## Exercise brief:
Repeat the listing in full, preserving every character.

## Records for the task:
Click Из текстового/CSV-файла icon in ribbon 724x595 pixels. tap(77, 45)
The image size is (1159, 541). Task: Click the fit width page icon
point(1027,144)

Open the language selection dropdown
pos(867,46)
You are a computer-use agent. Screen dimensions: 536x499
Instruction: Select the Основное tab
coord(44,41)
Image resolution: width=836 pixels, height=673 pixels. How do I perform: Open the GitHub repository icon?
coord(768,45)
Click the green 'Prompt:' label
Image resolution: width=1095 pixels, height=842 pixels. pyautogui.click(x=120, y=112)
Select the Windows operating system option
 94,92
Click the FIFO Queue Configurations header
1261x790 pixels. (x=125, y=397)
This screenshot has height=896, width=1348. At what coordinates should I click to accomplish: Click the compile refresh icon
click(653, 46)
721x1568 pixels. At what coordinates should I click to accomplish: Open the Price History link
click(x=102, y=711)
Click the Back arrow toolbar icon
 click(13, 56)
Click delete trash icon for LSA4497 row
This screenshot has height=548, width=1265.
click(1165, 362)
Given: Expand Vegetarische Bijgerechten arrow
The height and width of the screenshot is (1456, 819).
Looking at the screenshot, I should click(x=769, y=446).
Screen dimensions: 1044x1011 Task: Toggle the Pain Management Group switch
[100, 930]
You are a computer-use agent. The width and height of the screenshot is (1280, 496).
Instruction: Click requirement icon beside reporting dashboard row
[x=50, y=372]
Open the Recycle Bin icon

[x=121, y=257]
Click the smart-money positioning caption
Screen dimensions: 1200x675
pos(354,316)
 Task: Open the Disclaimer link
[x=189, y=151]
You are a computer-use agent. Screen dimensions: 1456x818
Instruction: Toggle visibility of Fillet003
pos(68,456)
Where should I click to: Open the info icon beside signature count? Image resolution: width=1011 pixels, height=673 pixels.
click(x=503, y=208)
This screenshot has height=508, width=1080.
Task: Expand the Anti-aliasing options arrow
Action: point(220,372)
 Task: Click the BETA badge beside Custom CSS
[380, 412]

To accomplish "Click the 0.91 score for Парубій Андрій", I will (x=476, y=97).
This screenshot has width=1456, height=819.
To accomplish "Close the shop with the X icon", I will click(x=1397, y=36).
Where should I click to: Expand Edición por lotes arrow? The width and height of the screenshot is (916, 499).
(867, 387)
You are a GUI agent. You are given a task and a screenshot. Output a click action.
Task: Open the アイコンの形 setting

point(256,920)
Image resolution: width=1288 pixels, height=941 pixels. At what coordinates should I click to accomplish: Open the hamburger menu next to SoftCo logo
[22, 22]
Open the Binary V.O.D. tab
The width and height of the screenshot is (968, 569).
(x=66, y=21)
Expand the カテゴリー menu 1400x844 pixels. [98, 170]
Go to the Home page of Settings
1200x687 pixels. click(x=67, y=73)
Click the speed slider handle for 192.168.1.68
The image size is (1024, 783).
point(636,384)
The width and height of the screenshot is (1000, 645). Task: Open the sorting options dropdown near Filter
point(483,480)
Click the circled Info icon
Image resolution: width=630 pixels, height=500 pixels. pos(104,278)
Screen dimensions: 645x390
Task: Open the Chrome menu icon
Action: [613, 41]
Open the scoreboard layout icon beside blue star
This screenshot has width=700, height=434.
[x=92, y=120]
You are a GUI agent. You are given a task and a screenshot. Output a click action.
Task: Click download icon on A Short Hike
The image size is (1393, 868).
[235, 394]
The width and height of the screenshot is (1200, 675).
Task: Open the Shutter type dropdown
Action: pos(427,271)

## Output of the exercise:
Click Из текстового/CSV-файла icon in ribbon 724x595 pixels. tap(77, 45)
The image size is (1159, 541). Task: Click the fit width page icon
point(1027,144)

Open the language selection dropdown
pos(867,46)
You are a computer-use agent. Screen dimensions: 536x499
Instruction: Select the Основное tab
coord(44,41)
Image resolution: width=836 pixels, height=673 pixels. How do I perform: Open the GitHub repository icon?
coord(768,45)
Click the green 'Prompt:' label
Image resolution: width=1095 pixels, height=842 pixels. pyautogui.click(x=120, y=112)
Select the Windows operating system option
 94,92
Click the FIFO Queue Configurations header
1261x790 pixels. (x=125, y=397)
This screenshot has height=896, width=1348. At what coordinates should I click to accomplish: Click the compile refresh icon
click(653, 46)
721x1568 pixels. At what coordinates should I click to accomplish: Open the Price History link
click(x=102, y=711)
Click the Back arrow toolbar icon
 click(13, 56)
Click delete trash icon for LSA4497 row
This screenshot has height=548, width=1265.
click(1165, 362)
Given: Expand Vegetarische Bijgerechten arrow
The height and width of the screenshot is (1456, 819).
Looking at the screenshot, I should click(x=769, y=446).
Screen dimensions: 1044x1011 Task: Toggle the Pain Management Group switch
[100, 930]
You are a computer-use agent. The width and height of the screenshot is (1280, 496).
Instruction: Click requirement icon beside reporting dashboard row
[x=50, y=372]
Open the Recycle Bin icon

[x=121, y=257]
Click the smart-money positioning caption
Screen dimensions: 1200x675
pos(354,316)
 Task: Open the Disclaimer link
[x=189, y=151]
You are a computer-use agent. Screen dimensions: 1456x818
Instruction: Toggle visibility of Fillet003
pos(68,456)
Where should I click to: Open the info icon beside signature count? Image resolution: width=1011 pixels, height=673 pixels.
click(x=503, y=208)
This screenshot has height=508, width=1080.
Task: Expand the Anti-aliasing options arrow
Action: point(220,372)
 Task: Click the BETA badge beside Custom CSS
[380, 412]

To accomplish "Click the 0.91 score for Парубій Андрій", I will (x=476, y=97).
This screenshot has width=1456, height=819.
To accomplish "Close the shop with the X icon", I will click(x=1397, y=36).
Where should I click to: Expand Edición por lotes arrow? The width and height of the screenshot is (916, 499).
(867, 387)
You are a GUI agent. You are given a task and a screenshot. Output a click action.
Task: Open the アイコンの形 setting

point(256,920)
Image resolution: width=1288 pixels, height=941 pixels. At what coordinates should I click to accomplish: Open the hamburger menu next to SoftCo logo
[22, 22]
Open the Binary V.O.D. tab
The width and height of the screenshot is (968, 569).
(x=66, y=21)
Expand the カテゴリー menu 1400x844 pixels. [98, 170]
Go to the Home page of Settings
1200x687 pixels. click(x=67, y=73)
Click the speed slider handle for 192.168.1.68
The image size is (1024, 783).
point(636,384)
The width and height of the screenshot is (1000, 645). Task: Open the sorting options dropdown near Filter
point(483,480)
Click the circled Info icon
Image resolution: width=630 pixels, height=500 pixels. pos(104,278)
Screen dimensions: 645x390
Task: Open the Chrome menu icon
Action: [613, 41]
Open the scoreboard layout icon beside blue star
This screenshot has width=700, height=434.
[x=92, y=120]
You are a GUI agent. You are given a task and a screenshot. Output a click action.
Task: Click download icon on A Short Hike
The image size is (1393, 868).
[235, 394]
The width and height of the screenshot is (1200, 675).
Task: Open the Shutter type dropdown
Action: pos(427,271)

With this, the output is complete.